Then adding it to the WHERE clause
(NOTA: It must first be created in the INSERT before this can work).

I.e.:

$query = "INSERT INTO login 
          (firstname, lastname, username, password, cv, email, approval) 
           VALUES ('$firstname', '$lastname', '$username','$password','$cv','$email', 0)";

Then, for your SELECT: (sidenote: the 1 means approved, so set your message respectively). 

$query = "SELECT * 
            FROM `login` WHERE `username`='$username' 
            AND `password`='$password' AND `approval` = 1"; // or 0, depending on the query.

$result = mysql_query($query, $database);

// You may have to use the following instead
// if your present method of checking does not work
// which has been commented out
/* 
if(mysql_num_rows($result) > 0){
    echo "Your account has been approved."; 
}
else{
   echo "Your account isn't approved by an admin yet."; 
}
*/

if($result=mysql_query($query, $database)){...}

Also check for errors against your queries.

Add or die(mysql_error()) to mysql_query() and error reporting.

  • You can add in the other parts of your code to what I have given you.

  • I suggest you look at this answer though: https://stackoverflow.com/a/29778421/

  • It uses PDO with a prepared statement and a safe password hashing function.

Notes about SQL injection and password storage.

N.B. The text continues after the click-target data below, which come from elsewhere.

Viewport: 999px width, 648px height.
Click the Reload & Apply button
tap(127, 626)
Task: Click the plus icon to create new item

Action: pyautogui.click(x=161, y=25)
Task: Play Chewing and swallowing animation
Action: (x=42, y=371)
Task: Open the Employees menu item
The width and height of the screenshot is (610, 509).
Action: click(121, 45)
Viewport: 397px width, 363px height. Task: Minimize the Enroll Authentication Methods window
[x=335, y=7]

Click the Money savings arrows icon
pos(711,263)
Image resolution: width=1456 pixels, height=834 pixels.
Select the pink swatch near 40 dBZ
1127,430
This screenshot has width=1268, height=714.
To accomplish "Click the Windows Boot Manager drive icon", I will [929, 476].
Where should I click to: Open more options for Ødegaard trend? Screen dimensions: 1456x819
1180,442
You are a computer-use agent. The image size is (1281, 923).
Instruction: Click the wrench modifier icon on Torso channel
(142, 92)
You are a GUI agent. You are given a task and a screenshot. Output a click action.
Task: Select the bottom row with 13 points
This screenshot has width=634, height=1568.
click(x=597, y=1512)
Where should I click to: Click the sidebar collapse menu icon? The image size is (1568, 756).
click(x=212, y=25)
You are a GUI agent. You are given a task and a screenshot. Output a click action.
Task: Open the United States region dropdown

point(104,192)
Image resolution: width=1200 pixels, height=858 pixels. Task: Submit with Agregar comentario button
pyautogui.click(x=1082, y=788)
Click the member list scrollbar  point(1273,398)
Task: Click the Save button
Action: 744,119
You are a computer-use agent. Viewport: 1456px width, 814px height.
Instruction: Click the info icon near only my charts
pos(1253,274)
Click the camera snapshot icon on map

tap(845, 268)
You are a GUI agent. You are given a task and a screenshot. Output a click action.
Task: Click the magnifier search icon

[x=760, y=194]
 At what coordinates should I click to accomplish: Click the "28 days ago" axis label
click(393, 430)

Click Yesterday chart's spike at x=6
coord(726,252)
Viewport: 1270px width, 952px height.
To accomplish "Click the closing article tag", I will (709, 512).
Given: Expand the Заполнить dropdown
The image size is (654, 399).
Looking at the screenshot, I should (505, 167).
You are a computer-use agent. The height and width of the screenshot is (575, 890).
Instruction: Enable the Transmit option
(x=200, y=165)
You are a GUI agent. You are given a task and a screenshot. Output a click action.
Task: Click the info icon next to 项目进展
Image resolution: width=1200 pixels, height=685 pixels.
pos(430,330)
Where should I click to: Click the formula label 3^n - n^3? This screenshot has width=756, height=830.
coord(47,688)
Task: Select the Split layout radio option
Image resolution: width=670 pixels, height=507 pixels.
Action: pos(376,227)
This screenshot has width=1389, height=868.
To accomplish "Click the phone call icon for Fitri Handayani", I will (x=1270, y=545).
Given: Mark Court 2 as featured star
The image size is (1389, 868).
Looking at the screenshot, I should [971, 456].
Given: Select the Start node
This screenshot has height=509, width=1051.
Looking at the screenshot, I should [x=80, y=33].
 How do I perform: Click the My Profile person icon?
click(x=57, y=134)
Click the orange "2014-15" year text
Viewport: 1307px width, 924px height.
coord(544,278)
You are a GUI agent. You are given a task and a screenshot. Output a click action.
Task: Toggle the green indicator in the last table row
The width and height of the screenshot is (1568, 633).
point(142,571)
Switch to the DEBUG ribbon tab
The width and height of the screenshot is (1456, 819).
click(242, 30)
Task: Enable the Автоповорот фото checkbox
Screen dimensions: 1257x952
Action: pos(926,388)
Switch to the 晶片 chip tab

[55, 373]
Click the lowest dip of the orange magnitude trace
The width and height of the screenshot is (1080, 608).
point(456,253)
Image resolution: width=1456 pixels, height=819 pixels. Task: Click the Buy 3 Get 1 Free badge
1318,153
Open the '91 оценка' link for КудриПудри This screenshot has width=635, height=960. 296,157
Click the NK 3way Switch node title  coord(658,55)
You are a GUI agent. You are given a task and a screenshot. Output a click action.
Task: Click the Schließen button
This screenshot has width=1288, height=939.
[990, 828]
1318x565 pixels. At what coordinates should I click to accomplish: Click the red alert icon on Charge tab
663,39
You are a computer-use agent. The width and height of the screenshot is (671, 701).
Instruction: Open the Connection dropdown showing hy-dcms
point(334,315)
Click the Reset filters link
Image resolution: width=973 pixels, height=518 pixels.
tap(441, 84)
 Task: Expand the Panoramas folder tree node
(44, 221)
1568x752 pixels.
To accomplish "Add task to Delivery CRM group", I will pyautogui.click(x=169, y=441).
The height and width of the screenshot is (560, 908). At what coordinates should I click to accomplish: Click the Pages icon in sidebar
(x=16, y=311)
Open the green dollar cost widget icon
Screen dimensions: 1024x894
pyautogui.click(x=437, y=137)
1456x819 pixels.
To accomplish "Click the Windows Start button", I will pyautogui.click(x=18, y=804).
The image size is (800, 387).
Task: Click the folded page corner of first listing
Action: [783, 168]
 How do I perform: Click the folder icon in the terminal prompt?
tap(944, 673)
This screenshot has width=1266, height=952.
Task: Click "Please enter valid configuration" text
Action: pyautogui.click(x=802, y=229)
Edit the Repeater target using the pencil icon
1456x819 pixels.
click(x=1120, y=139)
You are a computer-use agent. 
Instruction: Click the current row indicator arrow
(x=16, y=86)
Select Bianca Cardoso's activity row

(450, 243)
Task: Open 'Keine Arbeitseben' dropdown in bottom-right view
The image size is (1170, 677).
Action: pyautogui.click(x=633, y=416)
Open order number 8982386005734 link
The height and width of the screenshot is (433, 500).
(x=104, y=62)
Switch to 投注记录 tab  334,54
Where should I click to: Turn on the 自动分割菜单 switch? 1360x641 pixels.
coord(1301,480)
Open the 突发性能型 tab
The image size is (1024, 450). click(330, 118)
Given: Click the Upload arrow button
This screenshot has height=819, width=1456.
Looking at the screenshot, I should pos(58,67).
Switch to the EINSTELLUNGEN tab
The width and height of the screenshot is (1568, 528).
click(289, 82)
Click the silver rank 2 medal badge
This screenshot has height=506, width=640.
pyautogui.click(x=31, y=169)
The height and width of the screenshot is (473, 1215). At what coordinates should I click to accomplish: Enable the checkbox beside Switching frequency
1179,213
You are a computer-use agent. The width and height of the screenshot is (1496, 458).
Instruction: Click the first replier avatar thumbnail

Your present code is open to SQL injection. Use mysqli_* with prepared statements, or PDO with prepared statements.

Passwords

I also noticed that you may be storing passwords in plain text. This is not recommended.

Use one of the following:

Other links:

Important sidenote about column length:

If and when you do decide to use password_hash(), the compatibility pack or crypt, it is important to note that if your present password column's length is anything lower than 60, it will need to be changed to that (or higher). The manual suggests a length of 255.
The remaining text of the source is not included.